I’d like to claim that I do this because I am just an altruistic person. And while I do believe in the power of generosity, I am also an unabashed capitalist. I provide free books because I am hoping to get a financial return on my investment.

All this talk about free is interesting, but it is only sustainable if you can monetize it in some way. This is why Anderson’s book is so valuable: it provides the rationale for why—and when—free makes sense as a business strategy.

He discusses the history of free (it’s really not a new idea), the psychology behind it, and provides scores of examples of how free works in the real world. He devotes a lot of space to the digital and online world, where the cost of reproducing bits and providing bandwidth are trending toward zero. He also provides numerous examples of companies who have used free successfully.

He points out, however that

Free is not a magic bullet. Giving away what you do will not make you rich by itself. You have to think creatively about how to convert the reputation and attention you can get from Free into cash.”

I doubt that you will agree with all of Anderson’s conclusions. I didn’t. I am still processing some of them. Frankly, the book has been critiqued on a number of levels, perhaps most notably by Malcolm Gladwell in The New Yorker.

However, Free has really stimulated my thinking and provided a plethora of marketing ideas. I think we live in a time when we must experiment in order to find the future. Anderson’s book provides much fodder for your own experiments. If you are an author, an agent, or a publisher, you simply must read this book.

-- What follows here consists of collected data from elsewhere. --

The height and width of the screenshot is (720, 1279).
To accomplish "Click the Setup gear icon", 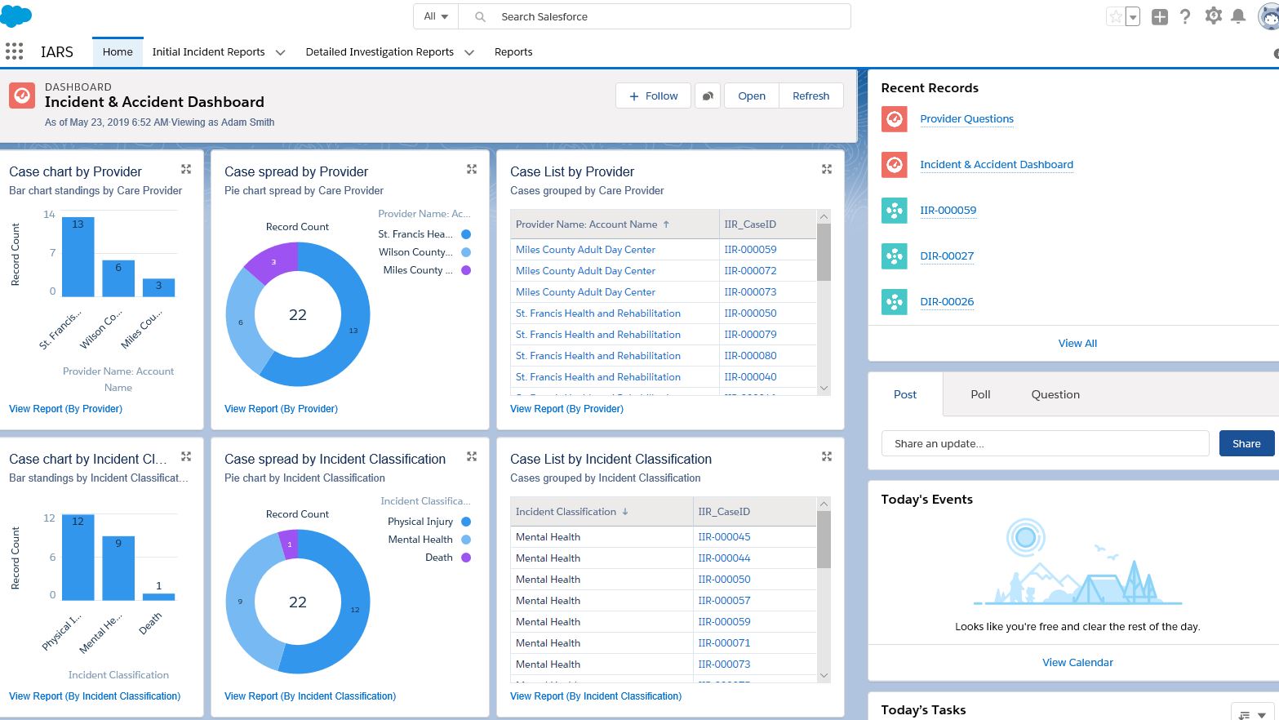I will coord(1213,16).
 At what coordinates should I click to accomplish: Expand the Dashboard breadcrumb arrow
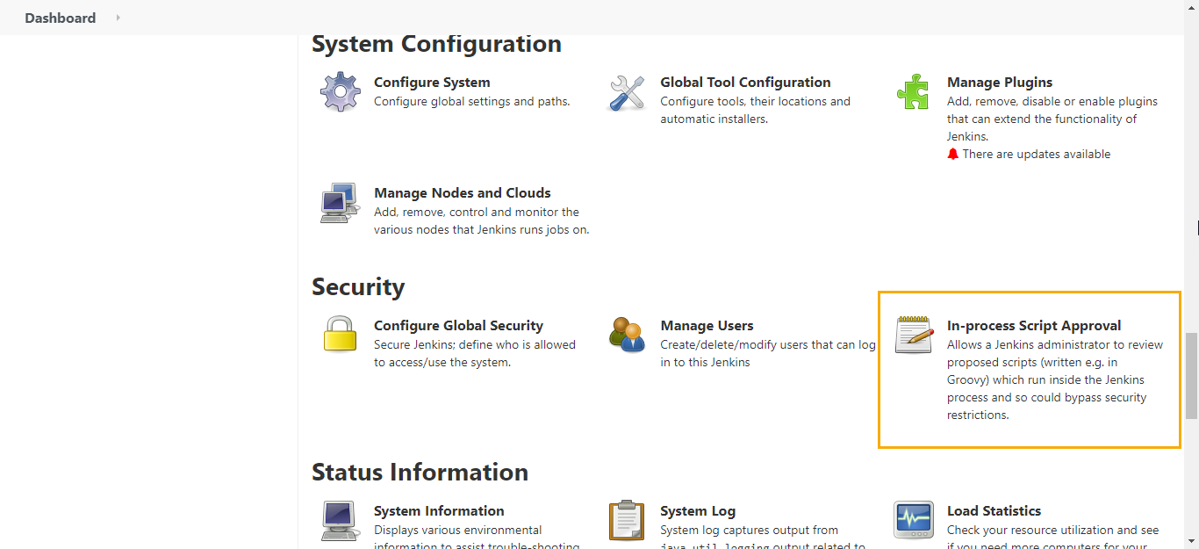[118, 18]
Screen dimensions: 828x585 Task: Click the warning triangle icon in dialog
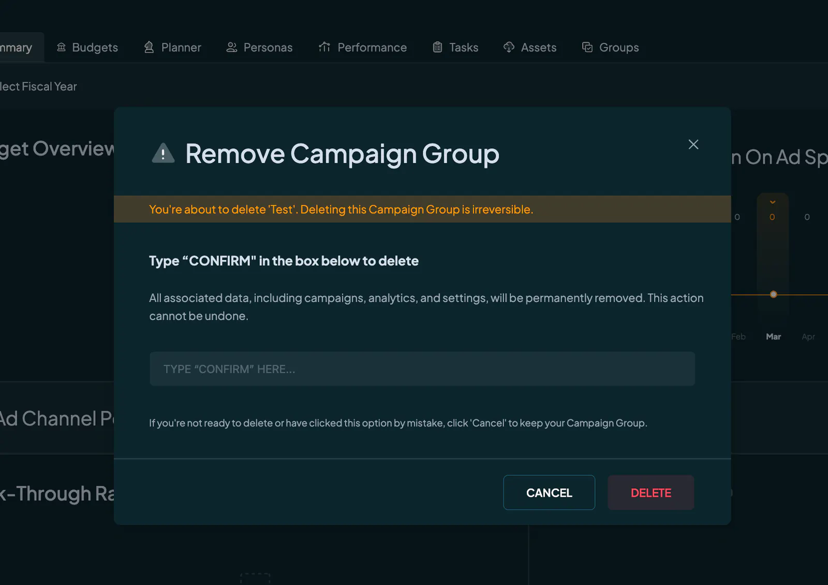tap(163, 153)
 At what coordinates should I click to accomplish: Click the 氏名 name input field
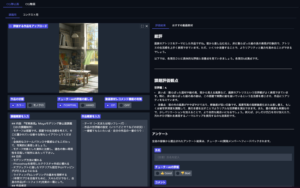click(x=223, y=158)
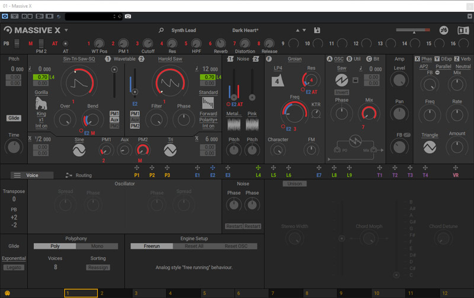Open the Harold Saw wavetable menu
This screenshot has height=298, width=474.
169,59
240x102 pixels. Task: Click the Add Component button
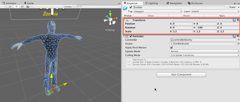[181, 75]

Thanks to the good people at Hyperion Books, I have 100 copies of Free to give away. To get a chance at snagging one, you must take the following three actions:

  1. Leave a comment below. Tell me why you want this book. Be creative. I really do read these comments and base my decisions on them.
  2. Fill out the special form. I have set up a separate contact form to make it convenient for you to provide your mailing address. Please do not put your shipping address in your comment. This will automatically disqualify you.
  3. Twitter a link to this post. You can do so automatically by clicking here. If you don’t have a Twitter account, you can use Facebook. Yes, I know if more people read this, it will hurt your chances of getting a copy yourself. But the only incentive the publisher has to provide these books to giveaway is the free publicity that you and I collectively provide.

On Thursday, October 1, I will select 100 people, based solely on my arbitrary and subjective evaluation of their comments. If you are one of those selected, Lindsey Nobles on my team will notify you via email. If you don’t hear from her, you can assume you didn’t make the cut.

Question: Why do you want a copy of this book?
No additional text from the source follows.